Exhibit 10.7
DIRECTOR STOCK OPTION AGREEMENT
MetLife, Inc. (the "Company"), confirms that, on April 23, 2002, it granted to
you 2,230 stock options (your "Options"). Each Option entitles you to purchase
one Share of the Company's common stock (the "Common Stock") for $33.64 per
Share (the "Exercise Price"). Your Options are subject to the terms and
conditions of this Agreement and the Company's 2000 Directors Stock Plan, as
amended (the "Plan"). Any defined term used in this Agreement but not defined
herein is defined in the Plan.
1. NORMAL TERM OF YOUR OPTIONS. Except as provided in Sections 3 and 6:
(a) your Options are exercisable on April 23, 2002;
(b) you may exercise your Options until April 23, 2012; and
(c) you need not exercise all of your Options at one time.

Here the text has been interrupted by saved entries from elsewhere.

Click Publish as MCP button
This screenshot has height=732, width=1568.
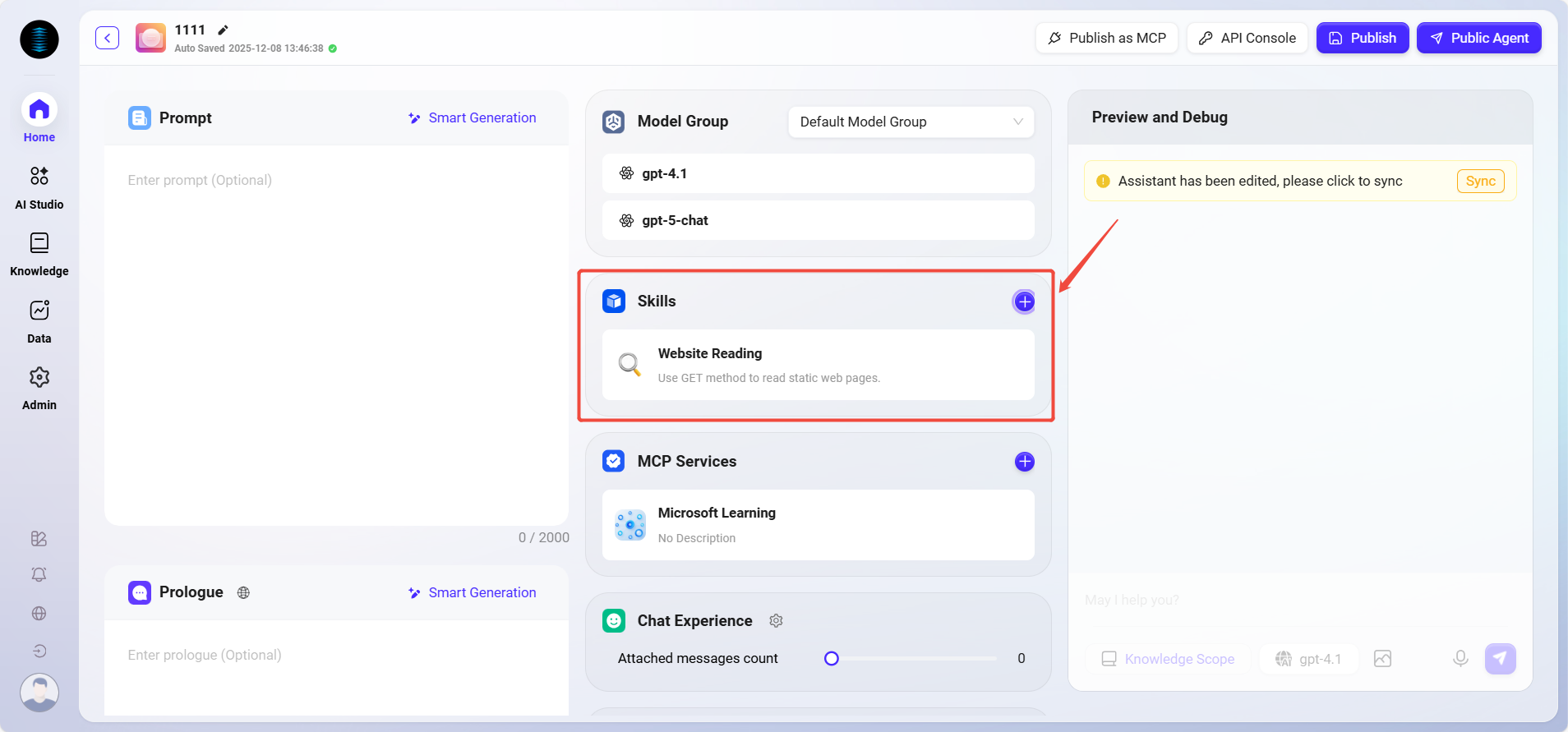[1107, 38]
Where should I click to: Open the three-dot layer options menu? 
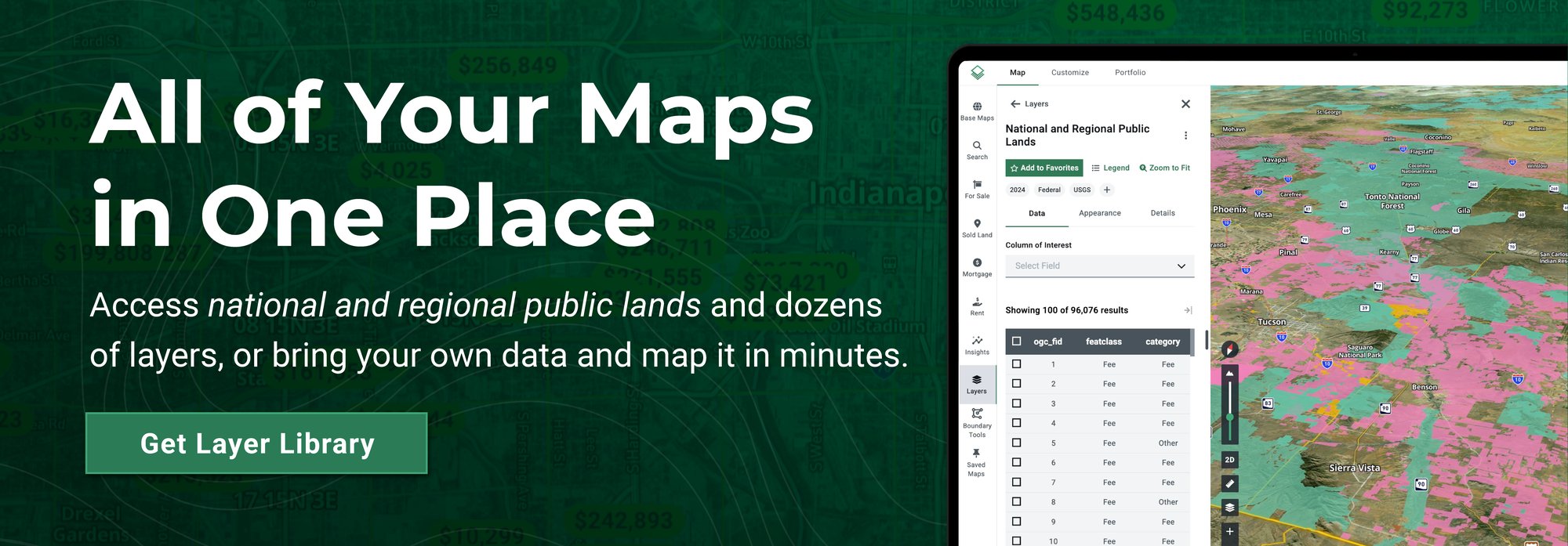click(1185, 136)

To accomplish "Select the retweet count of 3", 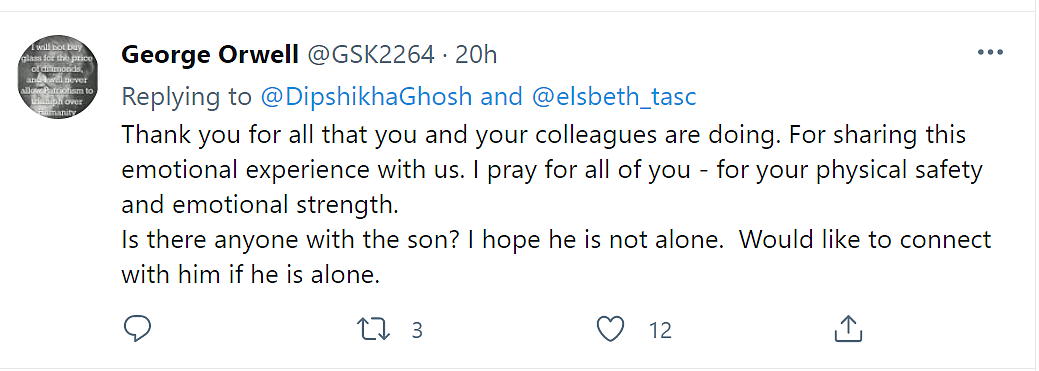I will [x=417, y=330].
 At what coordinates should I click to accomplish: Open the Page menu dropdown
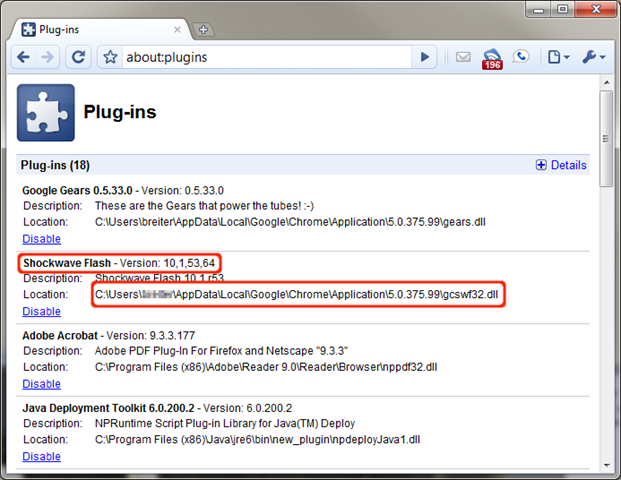[x=558, y=57]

2. METHOD OF EXERCISE AND PAYMENT. You may exercise any of your Options
that have become exercisable by notifying the Secretary of the Company
of your election to do so and the number of Shares you have elected to
purchase, and paying for those Shares at the time you exercise your
Options. You may pay the Exercise Price in one or more of the following
ways: (a) in cash or its equivalent, (b) by exchanging Shares of Common
Stock you already own (as long as those Shares are not subject to any
pledge or other security interest), or (c) through an arrangement with
the broker designated by the Company in which the broker will use the
proceeds of the sale of a sufficient number of Shares of Common Stock to
pay the Exercise Price. The combined value of all cash (or its
equivalent) paid and the Fair Market Value of any Common Stock tendered
to the Company for exchange must have a value as of the date they are
tendered at least equal to the Exercise Price. If you retain some or
all of the Shares after you exercise your Options, you will receive
evidence of ownership of those Shares.
3. TERMINATION OF SERVICE. If you cease to serve as a Director of the
company, you (or in the case of your death, your beneficiary or estate as
determined by Section 5) may exercise any of your Options at any time
until April 23, 2012.
4. NONTRANSFERABILITY OF AWARDS. You may not transfer, pledge, assign,
negotiate, or hypothecate any of your Options in any way, other than by
will or by the laws of descent and distribution. All rights with respect
to your Options are Exercisable during your lifetime only by you.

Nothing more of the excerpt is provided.